Belguglielmo ha detto...

Maddai, c'ero anch'io! Per una volta le nightlifes si incrociano.
Però quant'èbbrutta la pizzica...

ps: scrivimi e-mail

Rob ha detto...

bella compa'!sono contento che avrai pensato un po' anche al tuo vecchio caro flatmate..

anche qui la mia coinquilina (di bergamo) e'innamorata del salento (vuole trasferirsi a lecce, pensa te...) e della pizzica e organizza serate di ballo in un locale in temple bar..

ciamu moi a quai cu li Sud Sound!

un abbraccio paccio'!

rafeli ha detto...

Da Salentino locato in Paese Basso ma che vuole trasferirsi a Bruxelles dico: brividi lungo la schiena a leggere ste cose. Bellissimo. E' anche per questo che voglio sta citta'. E non sono d'accordo che bisogna evitare gli eventi italioti. Pensavo cosi' anche io agli inizi della mia emigranza nelle terre barbare, poi mi sono reso conto che invece No.

e comunque: lu sule, lu mare, lu IENTU.

MARIA ROSARIA ha detto...

Bello bello quello che hai scritto, e anch'io non evito gli eventi italiani all'estero, contando poi che sono salentina fidanzata con un belga...e poi, come dice il mio schatti, noi italiani (e spt del sud) non possiamo sentirci lontani da casa, visto che siamo sparsi davvero dappertutto e appena ci reincontriamo è festa! e lui questo lo invidia! :)

andima ha detto...

@Rob
del vecchio flatmate non mi dimentico mai!!

@rafeli
lu ientu! grazie per la correzione :)

@Maria Rosaria
se siete a Bruxelles, vi consiglio allora di tenere d'occhio quest'evento perché se non sbaglio si ripete proprio questo sabato:)

Anonimo ha detto...

5 febbraio ore 19
http://agenda.be/fr/event/226871/cime-di-rave-presente-le-sud-c-est-chic.html

MARIA ROSARIA ha detto...

Magari, sarebbe divertente vedere un pò di Puglia nell'atmosfera di Bruxelles, solo che adesso io sono in Italia e lui è in Ecuador...:D

kalojannis ha detto...

Beh, complimenti per aver sottolineato la salentinità della pizzica... cosa non da poco se pensi che ancora oggi molti confondono Puglia e Salento (regioni storicamente e linguisticamente ben distinte... mi fa rabbia sentire i personaggi delle varie fiction e film ambientati nel tacco d'Italia parlare una lingua che sembra una improbabile derivazione linobanfesca).
Per il resto, mi fa piacere che a Bruxelles si organizzino serate di questo genere...
P.S.: ti consiglio di ascoltare qualcosa degli "Apres la Classe", tra cui "lu sule, lu mare, lu jentu", nella versione con Caparezza.
P

andima ha detto...

@kalojannis
ma allora come lo correggo questo post? con lu ventu, lu ientu o lo jentu?? :)

kalojannis ha detto...

Gli Aprés la classe lo scrivono con la "J", altri con la "I".
Mai con la "V" iniziale.
Quello che importa è la pronuncia, con il suono della i iniziale identico alla J in "juventus".

andima ha detto...

@kalojannis
Immaginavo ci fossero più versioni, ma probabilmente è normale quando si tratta di dialetti, perché non ne esiste una grammatica ufficiale, credo.
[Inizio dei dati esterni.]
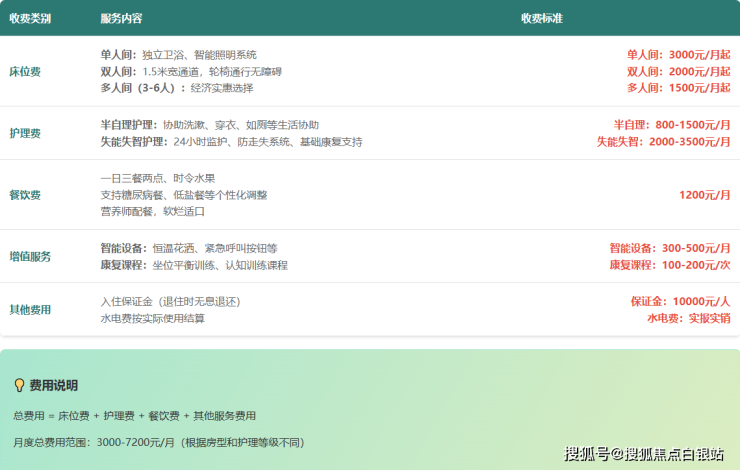Image resolution: width=740 pixels, height=470 pixels.
Task: Select the 增值服务 row label
Action: pos(30,256)
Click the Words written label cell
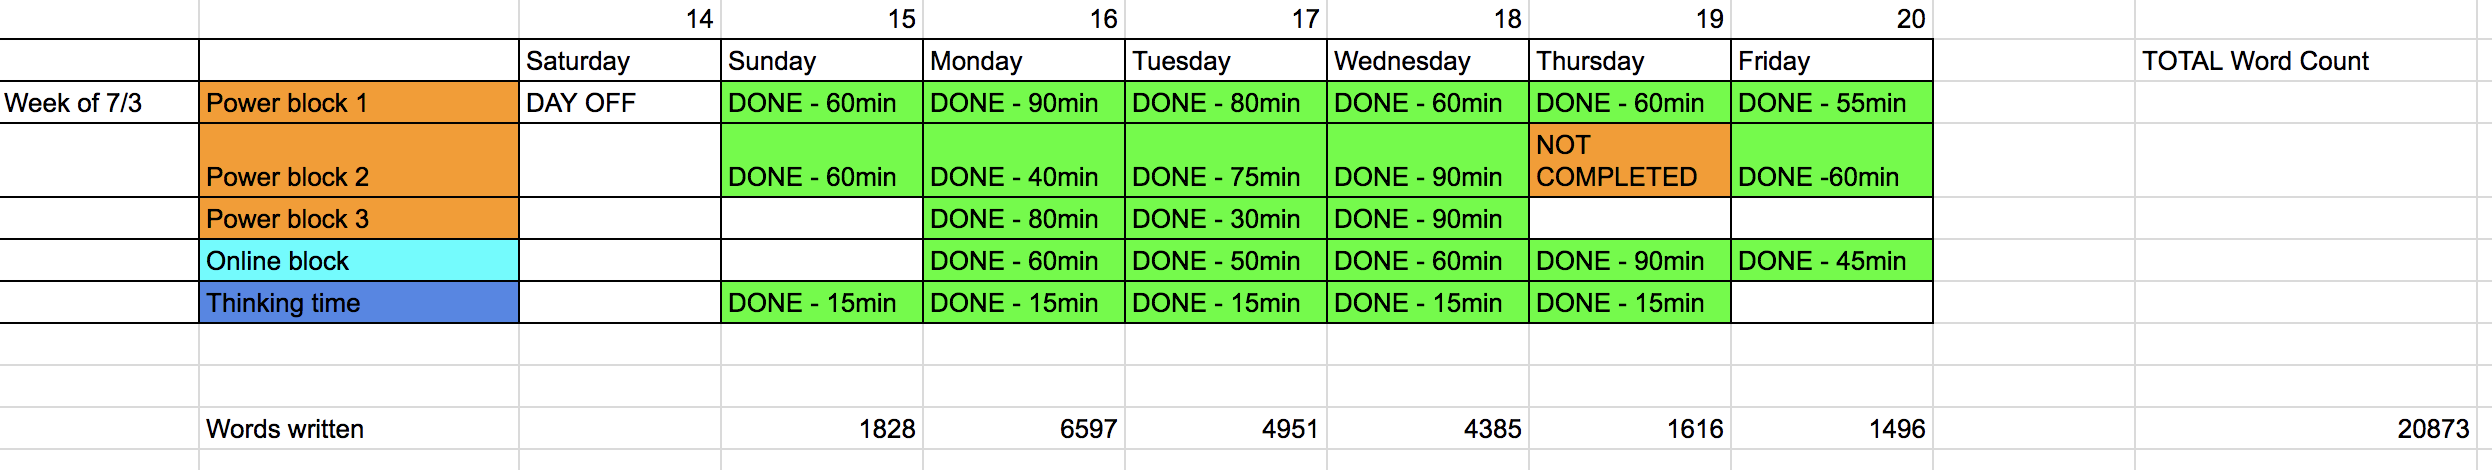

Mi succede lo stesso quando tento di scrivere in napoletano (o cilentano o le mille altre ramificazioni dialettiche campane), scrivere in dialetto è davvero difficilissimo proprio perché son lingue parlate, anche se parlando con una ragazza friulana qui a Bruxelles, ho scoperto (mia ignoranza) che il loro dialetto è stato riconosciuto come lingua e lo si insegna nelle scuole!

rafeli ha detto...

Per la canzone degli Apres, in quanto cugino di uno di loro, posso confermare che si scrive Ientu.

In quanto salentino, dico che si dice Ientu perche' la J nel dialetto non si usa per niente.
E' vero che a livello di pronuncia incide poco, questa differenza.

Anonimo ha detto...

Senza polemica ricordo a Kalojannis che il Salento non è una regione.